In the wake of the sad news about the unexpected downfall of Phones 4U which broke this week, it’s worth examining why and how responsible businesses can allow a profitable retailer to fail.
Over 500 of the retailer’s stores simply didn’t open on Monday, putting nearly 6,000 jobs at risk, and creating yet more holes in the high street. The news follows the sudden decision of major mobile phone operators to withdraw their products from its stores next year.
It’s a sad state of affairs, and highly unexpected given that Phones4U is a profit making company. From a business perspective, it’s not how business should behave.
Partnerships are vital to good business, offering the ability to pool resources, leverage creativity across companies, and boost the potential to thrive and make money.
There’s no question that they can sometimes be accompanied by calculated risk, but partnerships have the ability to change and evolve the market place and be a force for good, creating jobs, driving creativity and creating new products and services for consumers.
While Phones4U served all mobile carriers well when they needed them, and don’t forget this is a company which generated over £1bn in sales just last year, every brand/business relationship is a partnership of sorts, and partnerships are at risk of being squeezed by evolving business needs.
When one side of a partnership decides to take their business in a new direction, the creativity and enthusiasm at the core of the relationship is inevitably corrupted and broken up.
Naturally, as part of keeping partnerships fresh and forward-looking, procurement teams have to keep demonstrating the cost-efficiencies of the affiliation.
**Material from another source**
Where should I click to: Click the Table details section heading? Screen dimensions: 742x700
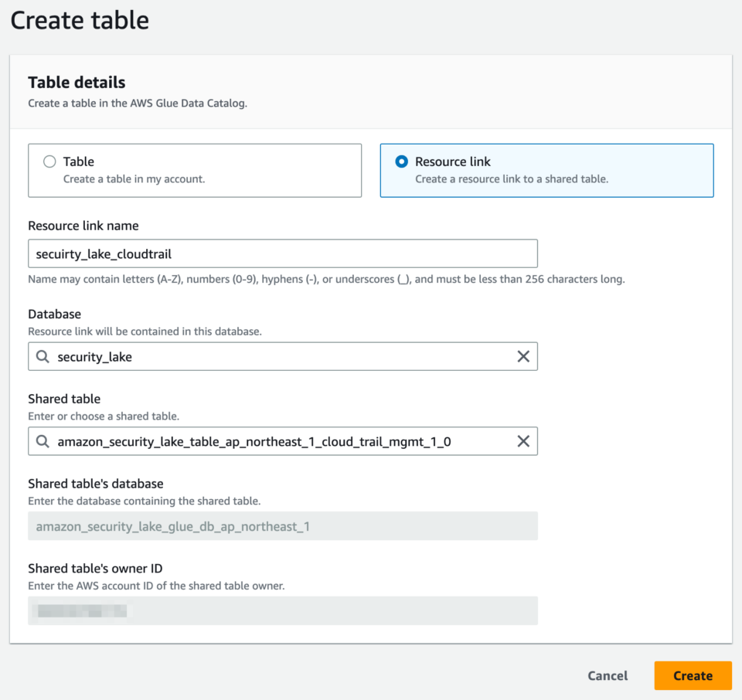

However, a black and white focus purely on costs will stifle the potential for more creative ways the companies can work together.
The strongest partnerships aren’t consigned to the boardroom and procurement teams, they’re cultural partnerships too. The third party involvement of any brand has the ability to resonate with all aspects of a business. The involvement of brands can be used as an extension and facilitator of sales and marketing strategies, and enables the business to win new customers.
Ultimately, the term “partnership” is a convenient term used by both sides of any negotiation. This sad news from Phones4U demonstrates that in some instances it isn’t the right word at all.
Many of the news reports have highlighted the incredibly short notice Phones4U was given by its suppliers – not entirely the behaviour of “partners”. Of course, this is business. Both parties share a commercial agreement and must do everything in their power to protect their business from unforeseen circumstances, including a breakdown in any partnership if a brand behaves badly in order to benefit themselves.
That doesn’t stop it being a poor example for business across every industry.